Home > Articles > Web Services > XML

  • Print
  • + Share This
This chapter is from the book

Implementation Concepts

Generally, details of implementation are hidden within the database or middleware that implements the XML view of relational data. Nevertheless, it is valuable to understand the basic approaches in order to gain insight into performance or for debugging. A thorough discussion of implementing the different kinds of applications introduced in the second section, using different XML representations and different mapping techniques, is beyond the scope of this chapter. Our aim in this section is to outline the basic requirements for implementation. We begin with the simple application type of emitting XML documents, which allows us to introduce several implementation strategies for composed techniques—most important, the varieties of techniques for generating hierarchical structure through joins. We also include a very high-level outline of implementation techniques for the other application types.

Emitting XML Documents

Our simplest application type consisted of emitting XML documents that are stored in a relational database. When the document is stored in LOB form, this is quite simple: The column value is simply accessed and returned. The more interesting case is emitting a composed XML document (an XML view of relational data).

Most aspects of generating an XML document from a composed representation are also not very complex. The basic concept is to create a standard SQL statement (one that does not involve any extended features). This will, of course, return relational data. Then, in a post-processing step, for each row of the relational data, XML “decoration” is added: XML element tags, additional static content, and so on. Of course if the implementation is directly within the database engine, it need not actually be implemented in these two steps, but conceptually (and often in practice) this is representative of the process.

The basic step is to generate an SQL statement that retrieves content from a single table. This SQL statement simply names the table and whichever columns are needed. If the composition technique only refers to a single table, this is the only step that is required. For example, we can convert the annotated XSD shown in Listing 6.15 into the SQL shown in the last three lines of the listing. All the work of adding element tags is handled by the post-processor.

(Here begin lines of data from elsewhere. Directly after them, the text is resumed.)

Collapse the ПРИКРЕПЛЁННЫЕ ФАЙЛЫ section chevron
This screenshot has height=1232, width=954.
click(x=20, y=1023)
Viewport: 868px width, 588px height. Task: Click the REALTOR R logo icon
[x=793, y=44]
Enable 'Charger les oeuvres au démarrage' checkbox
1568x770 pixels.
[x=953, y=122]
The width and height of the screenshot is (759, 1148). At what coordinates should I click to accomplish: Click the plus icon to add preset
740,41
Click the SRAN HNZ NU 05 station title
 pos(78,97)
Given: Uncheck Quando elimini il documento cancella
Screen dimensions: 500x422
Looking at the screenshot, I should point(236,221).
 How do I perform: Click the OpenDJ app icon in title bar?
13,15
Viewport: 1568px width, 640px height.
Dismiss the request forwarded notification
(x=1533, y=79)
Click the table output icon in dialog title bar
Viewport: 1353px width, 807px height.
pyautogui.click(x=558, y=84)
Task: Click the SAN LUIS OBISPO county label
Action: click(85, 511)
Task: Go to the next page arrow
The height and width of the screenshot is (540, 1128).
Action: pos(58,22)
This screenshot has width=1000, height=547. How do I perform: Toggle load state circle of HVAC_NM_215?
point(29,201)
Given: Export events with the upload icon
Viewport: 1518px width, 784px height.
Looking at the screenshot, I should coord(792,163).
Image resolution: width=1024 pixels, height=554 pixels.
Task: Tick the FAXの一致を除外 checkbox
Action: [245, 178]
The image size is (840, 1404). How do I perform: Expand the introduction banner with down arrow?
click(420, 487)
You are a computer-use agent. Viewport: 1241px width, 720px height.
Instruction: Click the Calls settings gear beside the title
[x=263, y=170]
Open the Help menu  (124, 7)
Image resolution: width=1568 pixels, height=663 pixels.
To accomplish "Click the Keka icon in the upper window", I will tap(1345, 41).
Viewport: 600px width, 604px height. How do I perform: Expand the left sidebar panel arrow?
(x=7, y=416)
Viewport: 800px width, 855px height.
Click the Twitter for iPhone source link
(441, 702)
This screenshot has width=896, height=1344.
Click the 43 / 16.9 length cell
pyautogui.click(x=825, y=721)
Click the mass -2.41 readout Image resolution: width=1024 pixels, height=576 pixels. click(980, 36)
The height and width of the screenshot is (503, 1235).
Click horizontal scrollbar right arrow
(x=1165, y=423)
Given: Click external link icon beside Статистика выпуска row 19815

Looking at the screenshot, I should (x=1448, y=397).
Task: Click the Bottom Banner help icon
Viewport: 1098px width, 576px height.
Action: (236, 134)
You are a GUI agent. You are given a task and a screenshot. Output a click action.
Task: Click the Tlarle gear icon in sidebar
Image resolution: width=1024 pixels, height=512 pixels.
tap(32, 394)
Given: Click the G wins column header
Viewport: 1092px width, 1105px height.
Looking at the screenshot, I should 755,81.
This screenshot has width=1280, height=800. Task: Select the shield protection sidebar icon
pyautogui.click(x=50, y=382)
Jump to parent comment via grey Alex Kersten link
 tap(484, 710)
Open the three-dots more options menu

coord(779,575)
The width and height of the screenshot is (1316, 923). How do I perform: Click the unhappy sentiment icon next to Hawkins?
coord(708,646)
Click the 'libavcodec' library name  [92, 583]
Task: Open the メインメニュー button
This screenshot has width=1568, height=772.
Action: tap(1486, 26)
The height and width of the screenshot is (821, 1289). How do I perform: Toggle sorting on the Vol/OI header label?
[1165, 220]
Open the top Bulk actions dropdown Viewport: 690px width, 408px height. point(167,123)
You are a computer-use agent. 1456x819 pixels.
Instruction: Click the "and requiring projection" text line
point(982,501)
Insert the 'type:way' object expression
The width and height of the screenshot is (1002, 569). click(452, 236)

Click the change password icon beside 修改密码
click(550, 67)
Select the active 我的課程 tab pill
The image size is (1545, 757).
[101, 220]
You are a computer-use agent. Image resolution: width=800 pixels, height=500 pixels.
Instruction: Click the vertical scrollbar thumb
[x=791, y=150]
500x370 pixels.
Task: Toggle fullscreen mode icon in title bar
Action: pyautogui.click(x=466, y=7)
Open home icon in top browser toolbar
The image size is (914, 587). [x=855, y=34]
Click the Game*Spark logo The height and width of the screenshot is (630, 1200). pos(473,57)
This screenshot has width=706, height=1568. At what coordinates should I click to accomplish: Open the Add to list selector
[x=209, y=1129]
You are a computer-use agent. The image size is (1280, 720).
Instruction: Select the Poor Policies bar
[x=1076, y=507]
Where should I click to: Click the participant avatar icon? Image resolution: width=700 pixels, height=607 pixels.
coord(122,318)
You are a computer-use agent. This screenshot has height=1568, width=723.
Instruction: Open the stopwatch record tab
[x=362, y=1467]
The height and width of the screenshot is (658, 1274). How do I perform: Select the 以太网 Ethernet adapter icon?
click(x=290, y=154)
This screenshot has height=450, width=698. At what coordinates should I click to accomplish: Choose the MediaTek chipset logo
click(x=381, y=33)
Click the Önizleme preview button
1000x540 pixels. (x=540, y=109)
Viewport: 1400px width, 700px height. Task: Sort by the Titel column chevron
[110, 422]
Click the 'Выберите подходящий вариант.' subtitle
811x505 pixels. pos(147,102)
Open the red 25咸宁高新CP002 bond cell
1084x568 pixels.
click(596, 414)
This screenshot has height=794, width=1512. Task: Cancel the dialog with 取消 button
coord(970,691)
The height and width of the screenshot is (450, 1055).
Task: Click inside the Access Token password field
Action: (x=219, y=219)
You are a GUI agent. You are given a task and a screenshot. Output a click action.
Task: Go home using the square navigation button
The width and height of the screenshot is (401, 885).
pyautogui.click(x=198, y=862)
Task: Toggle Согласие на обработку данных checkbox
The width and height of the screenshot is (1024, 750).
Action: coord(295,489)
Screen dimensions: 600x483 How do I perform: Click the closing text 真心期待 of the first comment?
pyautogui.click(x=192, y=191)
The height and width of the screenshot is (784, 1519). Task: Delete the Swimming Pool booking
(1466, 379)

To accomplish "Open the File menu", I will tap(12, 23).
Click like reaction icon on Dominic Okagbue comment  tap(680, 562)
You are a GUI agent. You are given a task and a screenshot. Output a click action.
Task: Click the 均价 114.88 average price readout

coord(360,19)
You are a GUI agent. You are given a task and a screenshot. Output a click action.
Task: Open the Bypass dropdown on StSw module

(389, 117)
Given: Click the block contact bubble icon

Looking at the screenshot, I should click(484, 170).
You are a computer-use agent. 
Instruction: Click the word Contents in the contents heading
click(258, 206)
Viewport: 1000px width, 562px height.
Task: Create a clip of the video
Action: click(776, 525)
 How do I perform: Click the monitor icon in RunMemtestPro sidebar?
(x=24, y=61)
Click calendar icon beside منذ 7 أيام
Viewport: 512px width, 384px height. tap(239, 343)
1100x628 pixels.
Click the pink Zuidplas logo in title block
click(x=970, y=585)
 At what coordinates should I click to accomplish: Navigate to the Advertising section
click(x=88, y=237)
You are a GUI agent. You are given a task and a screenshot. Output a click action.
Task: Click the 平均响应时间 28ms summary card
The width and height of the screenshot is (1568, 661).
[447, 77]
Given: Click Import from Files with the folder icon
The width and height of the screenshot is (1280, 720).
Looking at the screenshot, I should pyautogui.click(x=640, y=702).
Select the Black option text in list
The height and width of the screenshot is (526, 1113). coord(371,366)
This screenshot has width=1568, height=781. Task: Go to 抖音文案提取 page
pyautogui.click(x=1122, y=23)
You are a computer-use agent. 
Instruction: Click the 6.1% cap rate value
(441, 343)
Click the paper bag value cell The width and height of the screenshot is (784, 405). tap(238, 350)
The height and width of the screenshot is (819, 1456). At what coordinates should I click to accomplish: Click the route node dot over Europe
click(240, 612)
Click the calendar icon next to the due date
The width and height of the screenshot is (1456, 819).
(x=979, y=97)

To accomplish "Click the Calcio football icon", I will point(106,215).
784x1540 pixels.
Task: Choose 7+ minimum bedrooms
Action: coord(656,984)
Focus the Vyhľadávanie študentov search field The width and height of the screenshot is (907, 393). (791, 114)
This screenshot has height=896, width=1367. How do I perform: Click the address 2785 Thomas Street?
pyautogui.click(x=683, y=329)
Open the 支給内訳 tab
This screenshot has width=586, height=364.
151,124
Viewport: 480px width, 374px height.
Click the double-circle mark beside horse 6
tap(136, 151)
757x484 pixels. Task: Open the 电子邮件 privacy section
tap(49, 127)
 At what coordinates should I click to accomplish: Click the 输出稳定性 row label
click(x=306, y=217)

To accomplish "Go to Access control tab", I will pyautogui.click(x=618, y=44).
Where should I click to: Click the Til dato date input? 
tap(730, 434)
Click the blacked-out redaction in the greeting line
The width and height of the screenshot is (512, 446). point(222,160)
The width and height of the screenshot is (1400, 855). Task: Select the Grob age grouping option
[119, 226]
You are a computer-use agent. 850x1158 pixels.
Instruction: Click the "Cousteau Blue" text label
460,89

Listing 6.15 Creating an SQL Statement for an Annotated Schema

<xs:element name="Employee" sql:relation="Persons" 
             sql:limit-field="Type"
             sql:limit-value="Emp">
  <xs:complexType>
    <xs:sequence>
      <xs:element name="FName" type="xs:string"
                   sql:field="FirstName"/> 
      <xs:element name="LName" type="xs:string" 
                   sql:field="LastName"/>
    </xs:sequence>
    <xs:attribute name="EmpID" type="xs:integer" 
                   sql:field="EmployeeID"/>
  </xs:complexType>
</xs:element>


SELECT e.FirstName, e.LastName, e.EmployeeID
FROM Employees e
WHERE e.Type="Emp";

Generation of hierarchy through grouping is also relatively straightforward. Instead of using the SQL GROUP BY construct, we will SORT BY the grouping keys instead. Then, during post-processing, a new grouping-level element is created each time a new value of the group keys is encountered, and new subordinate elements are created for each row of the data, as above. For example, we would convert an SQL/XML statement as shown in Listing 6.16:

Listing 6.16 Translating an SQL/XML XMLAGG Query

         SQL/XML
   SELECT XMLELEMENT
   ( NAME "department"
   XMLELEMENT ( NAME "name" e.dept )
   XMLELEMENT ( NAME "employees" 
   XMLAGG ( 
   XMLELEMENT ( NAME "emp", e.lname )
   )
   )
   ) AS "dept_list"
   FROM employees e
   GROUP BY e.dept;
   
   SQL
   SELECT e.dept, e.lname
   FROM employees e
   ORDER BY e.dept;
   

The SQL statement often becomes much simpler: All of the XML-oriented tasks are moved to the post-processing step. The part of the post-processing that handles the grouping would look something like the pseudocode shown in Listing 6.17:

Listing 6.17 Pseudocode for Reconstructing Grouped XML Data from SQL

groupkey ← null;
cursor ← execute the sql query;
   while ( cursor not empty ) {
   newgroupkey ← getgroupkey(cursor);
   if ( groupkey != newgroupkey ) {
   if ( groupkey != null )
   emit close tag for old group element;
   emit open tag for new group element;
   groupkey ← newgroupkey;
   }
   process non-grouping fields in row;
   advance cursor;
   }
   if ( groupkey != null )
   emit close tag for old group element
   }
   

The most complex aspect of emitting XML from composed representations comes from the generation of hierarchy though joins. The basic premise is still the same: We want to create standard SQL, with post-processing that can generate XML from the relational results. Depending on the database vendor, the database might itself already internally support nested tables or some similar concept that can be used for this purpose. But if the database does not provide those capabilities, or if the application is being implemented in middleware that lacks access to those capabilities, then another approach is required. There are three commonly used techniques, which we call simple join, dependent join, and sorted outer union. We introduce each of these below.

Simple Join

Perhaps the most obvious approach is to try to first compute a join using the ordinary SQL join syntax and then use post-processing to reconstruct the hierarchy from the join results. The idea is similar to the method for reconstructing hierarchy for grouping: First join the appropriate relations together, sort the results so that rows that represent children of the same element will occur consecutively in the results, and use the same “Did the key change?” logic that we used for grouping to control when new container elements are opened and closed. The left outer join must be used in order to accurately reconstruct cases where an element has no children (e.g., a department with no employees).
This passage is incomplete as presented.